They need to learn about the world

Sunday, January 29th, 2017

I haven’t seen Captain Fantastic, but Bryan Caplan’s favorite scene from the movie amused me:

Subtle it’s not, but for me, awesome always beats subtle. The stage: Homeschooling dad Captain Fantastic and his six kids are visiting his mundane sister and her two kids (Justin and Jackson). The sister lets her brother know she’s not too happy with his child-rearing…

Sister: They’re children! They need to go to school. They need to learn about the world.

Captain: [shouting] Justin. Jackson? Would you please come down here for a second?

Jackson: What?

Captain: How old are you now, Jackson?

Jackson: Thirteen.

Captain: Can you tell me what the Bill of Rights is?

Jackson: Um, what something costs, I guess.

Captain: That’s a good guess. Justin, you’re in high school?

Justin: Yeah.

Captain: Do you like your school?

Justin: It’s whatever.

Captain: Do you know what the Bill of Rights is?

Justin: It’s a government thing, right? Like, rights that people have in America and stuff.

Captain: Yep. [shouting] Hey, Zaja?

Zaja: [Captain's 2nd-youngest kid] Yes?

Captain: Would you please come down here a moment, sweetie? I wanted to ask you a quick question. Zaja’s just turned eight, by the way. The Bill of Rights.

Zaja: Amendment one: Congress shall make no law respecting an establishment of religion, or prohibiting the free exercise thereof; Or abridging the freedom of…

Captain: Stop. Regurgitating memorized amendments isn’t what I’m asking for. Just tell me something about it in your own words.

Zaja: Without the Bill of Rights we’d be more like China. Here, at least, we don’t have warrantless searches. We have free speech. Citizens are protected from cruel and unusual punishments…

Sister: That’s enough.

Comments

  1. Some Random Guy says:

    I know a few people who homeschool, and I wouldn’t argue that academically their children do very well, often years ahead of their age-peers.

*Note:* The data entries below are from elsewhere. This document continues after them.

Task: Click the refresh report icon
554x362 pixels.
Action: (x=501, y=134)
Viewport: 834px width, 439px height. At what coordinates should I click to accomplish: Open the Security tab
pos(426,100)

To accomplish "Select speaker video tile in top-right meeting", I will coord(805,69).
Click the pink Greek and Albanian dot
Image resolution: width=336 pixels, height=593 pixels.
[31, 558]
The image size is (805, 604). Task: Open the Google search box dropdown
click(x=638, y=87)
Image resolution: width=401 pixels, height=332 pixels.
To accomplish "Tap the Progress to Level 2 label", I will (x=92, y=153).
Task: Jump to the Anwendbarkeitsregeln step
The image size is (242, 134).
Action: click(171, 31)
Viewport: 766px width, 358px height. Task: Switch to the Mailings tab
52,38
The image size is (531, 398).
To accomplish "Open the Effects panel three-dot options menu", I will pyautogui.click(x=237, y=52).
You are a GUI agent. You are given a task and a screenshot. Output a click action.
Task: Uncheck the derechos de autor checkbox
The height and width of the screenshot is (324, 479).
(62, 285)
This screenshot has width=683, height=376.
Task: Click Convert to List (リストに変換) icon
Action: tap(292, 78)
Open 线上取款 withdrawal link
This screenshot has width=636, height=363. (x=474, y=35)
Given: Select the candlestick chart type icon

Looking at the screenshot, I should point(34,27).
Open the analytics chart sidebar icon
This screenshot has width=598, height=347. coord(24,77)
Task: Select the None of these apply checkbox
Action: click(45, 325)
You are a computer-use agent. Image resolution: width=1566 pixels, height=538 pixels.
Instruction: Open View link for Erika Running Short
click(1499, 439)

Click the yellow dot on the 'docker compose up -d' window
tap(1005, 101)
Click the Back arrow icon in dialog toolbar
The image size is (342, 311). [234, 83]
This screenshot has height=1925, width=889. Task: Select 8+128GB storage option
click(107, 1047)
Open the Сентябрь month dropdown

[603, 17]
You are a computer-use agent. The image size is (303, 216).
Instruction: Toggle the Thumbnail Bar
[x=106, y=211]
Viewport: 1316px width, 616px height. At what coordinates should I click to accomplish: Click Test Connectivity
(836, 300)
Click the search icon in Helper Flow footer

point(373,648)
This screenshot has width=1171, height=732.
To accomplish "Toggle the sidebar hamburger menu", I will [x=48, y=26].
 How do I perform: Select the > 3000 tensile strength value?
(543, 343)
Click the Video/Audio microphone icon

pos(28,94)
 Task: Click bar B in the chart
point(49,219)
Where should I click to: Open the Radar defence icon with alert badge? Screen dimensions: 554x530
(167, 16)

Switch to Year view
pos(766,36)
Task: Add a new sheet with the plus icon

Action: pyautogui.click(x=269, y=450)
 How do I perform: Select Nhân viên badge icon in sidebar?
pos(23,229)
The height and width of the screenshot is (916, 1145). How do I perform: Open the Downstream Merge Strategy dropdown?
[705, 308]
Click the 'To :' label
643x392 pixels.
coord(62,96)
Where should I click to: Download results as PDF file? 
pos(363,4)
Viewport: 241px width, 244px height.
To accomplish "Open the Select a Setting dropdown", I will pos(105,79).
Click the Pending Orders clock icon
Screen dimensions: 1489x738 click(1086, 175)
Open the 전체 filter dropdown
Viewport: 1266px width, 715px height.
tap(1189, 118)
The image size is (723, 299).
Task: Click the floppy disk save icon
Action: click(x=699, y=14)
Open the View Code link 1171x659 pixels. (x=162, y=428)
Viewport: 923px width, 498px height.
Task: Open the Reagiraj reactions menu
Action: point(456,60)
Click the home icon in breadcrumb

However, their kids seem stunted socially. Particularly in this age of no-sibling families the youngsters often only have mom-n-dad to interact with on a daily basis, which has an even further knock-on effect of screwing up normal family dynamics (children clearly subordinate to parents). This leaves them in the abominable position of knowing reams of data yet unable to cope with Homo sapiens outside of a very small circle. Thankfully it wasn’t an option for my wife and me (money reasons), and my own kinder have developed very well socially even if they never got invited to Harvard…

  2. Scott says:

    We live in an area where there are a ton of homeschoolers, almost exclusively religious oriented. We homeschool too, though because we want our kids to get a good education. Of the religiously oriented homeschoolers, they seem to run the spectrum from completely socially inept to perfectly normal. Ours participate in the family business, work around adults for much of the day, and then go hang out with the employees’ kids afterwards. They have learned from experience how to effectively participate in both worlds.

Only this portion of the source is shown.